EXERCISE DIRECTIONS: Pick out each line of the records below that contains the word "should", and copy those lines.
— START ENTRIES SHOWN —
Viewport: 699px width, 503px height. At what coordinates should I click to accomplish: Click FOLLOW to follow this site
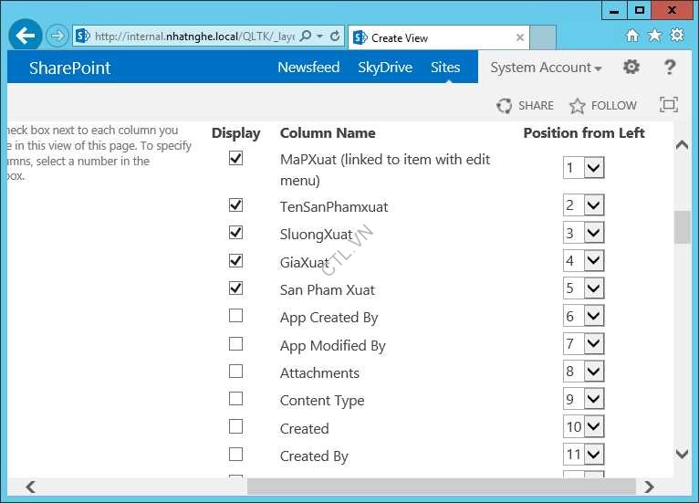(603, 106)
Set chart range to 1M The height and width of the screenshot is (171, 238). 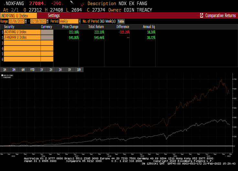tap(5, 70)
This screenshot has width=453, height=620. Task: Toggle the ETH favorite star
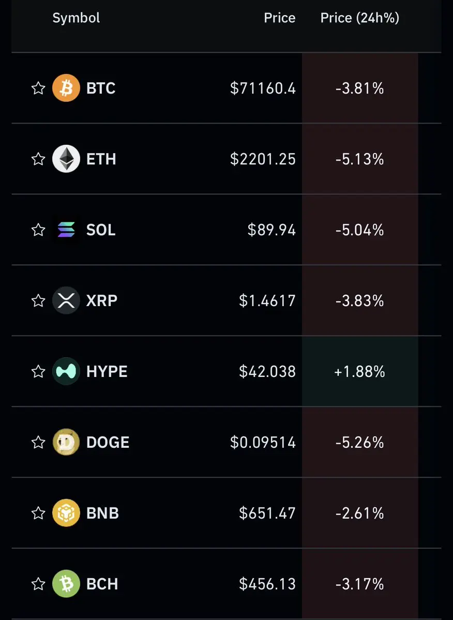click(x=38, y=159)
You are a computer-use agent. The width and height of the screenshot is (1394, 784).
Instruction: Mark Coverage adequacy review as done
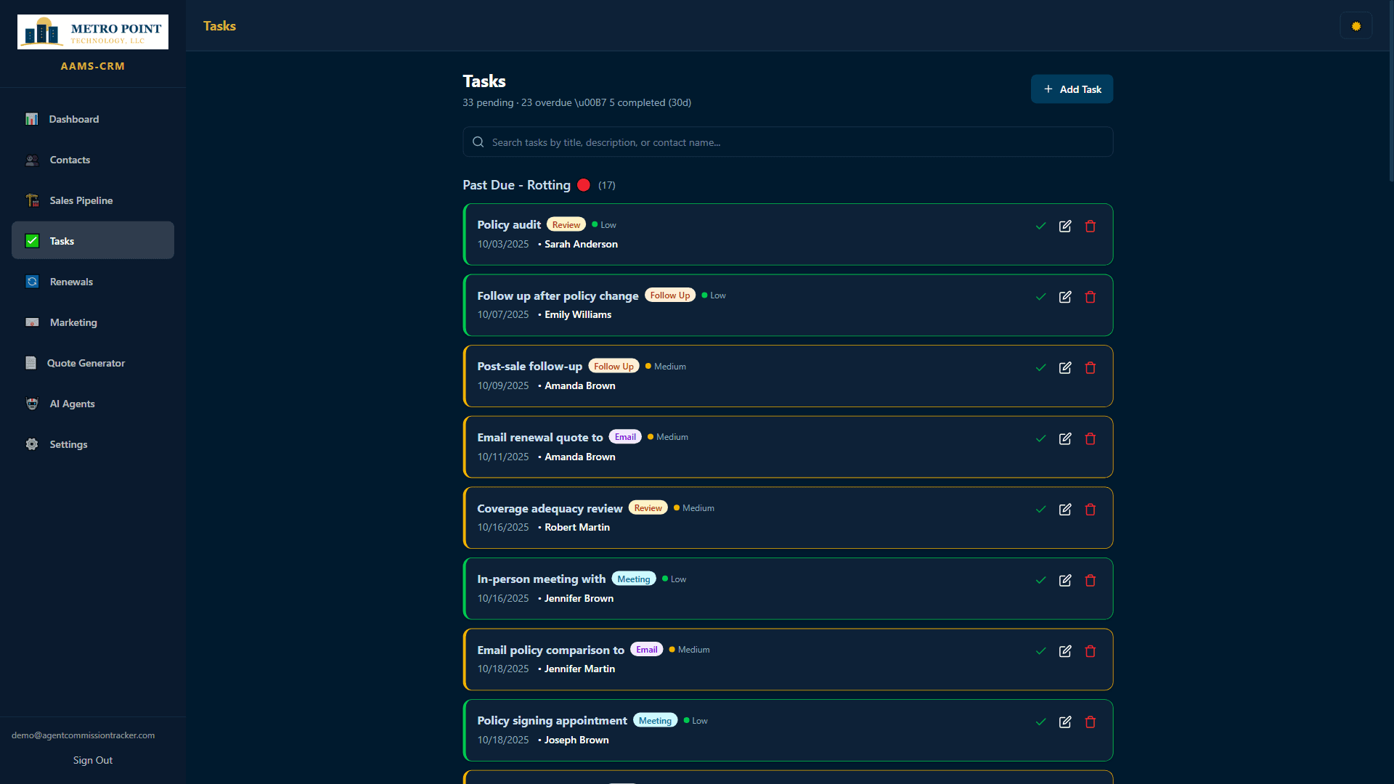(x=1040, y=509)
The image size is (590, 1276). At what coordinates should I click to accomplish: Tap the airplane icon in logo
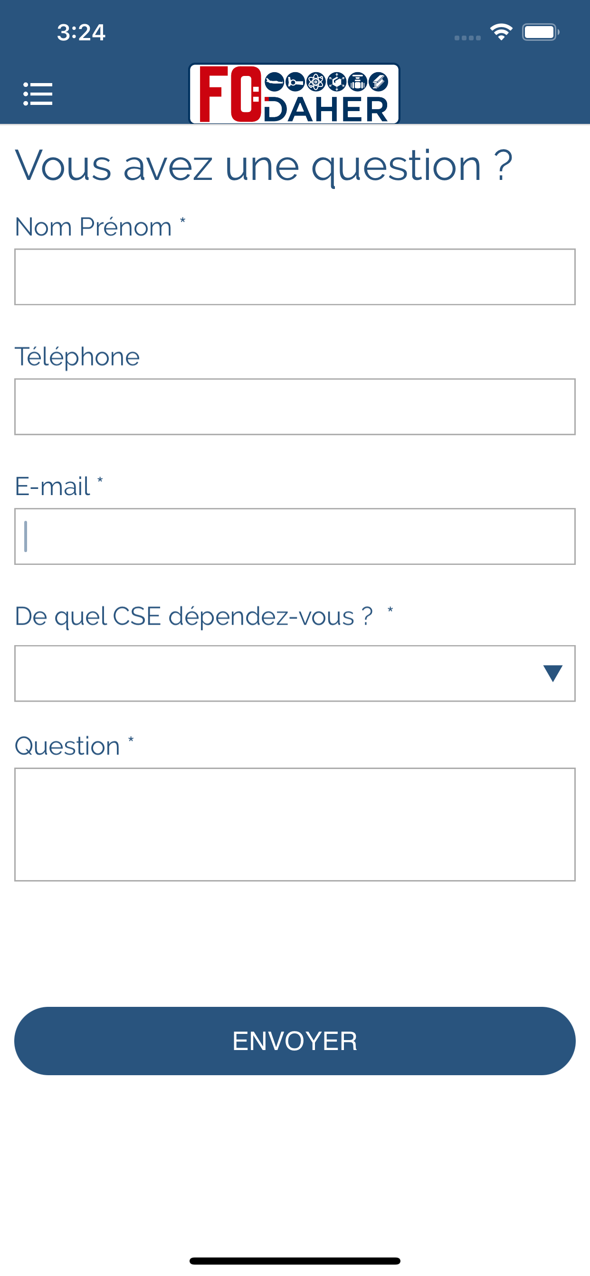[275, 82]
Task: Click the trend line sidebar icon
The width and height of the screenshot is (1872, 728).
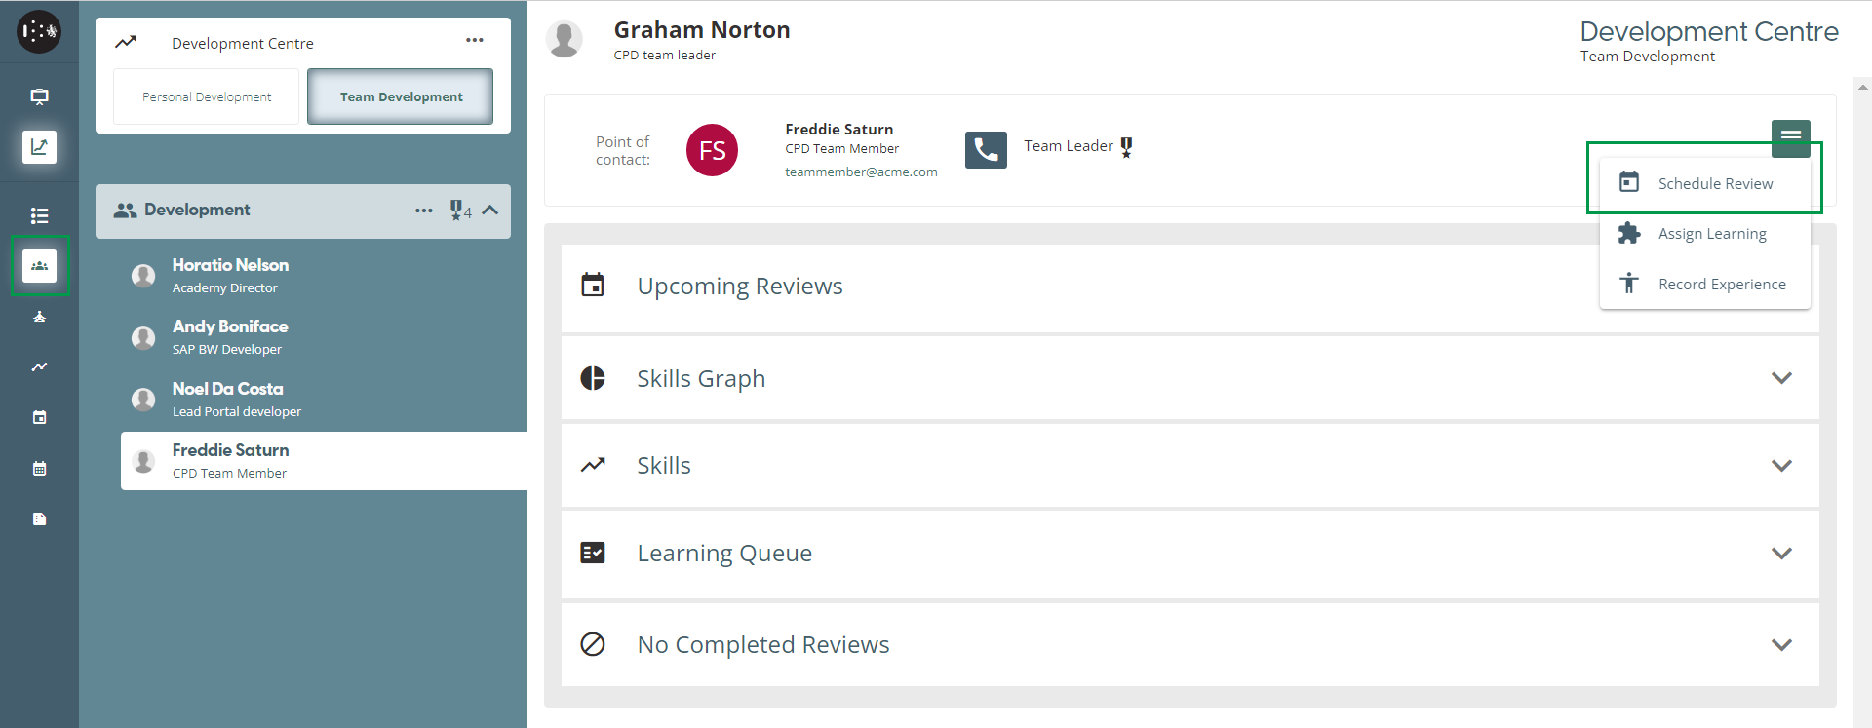Action: point(39,367)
— END ENTRIES SHOWN —
TASK RESPONSE:
Viewport: 699px width, 503px height. At what coordinates should I click to accomplish: Click FOLLOW to follow this site
The image size is (590, 1276). At what coordinates should I click to accomplish: Tap the airplane icon in logo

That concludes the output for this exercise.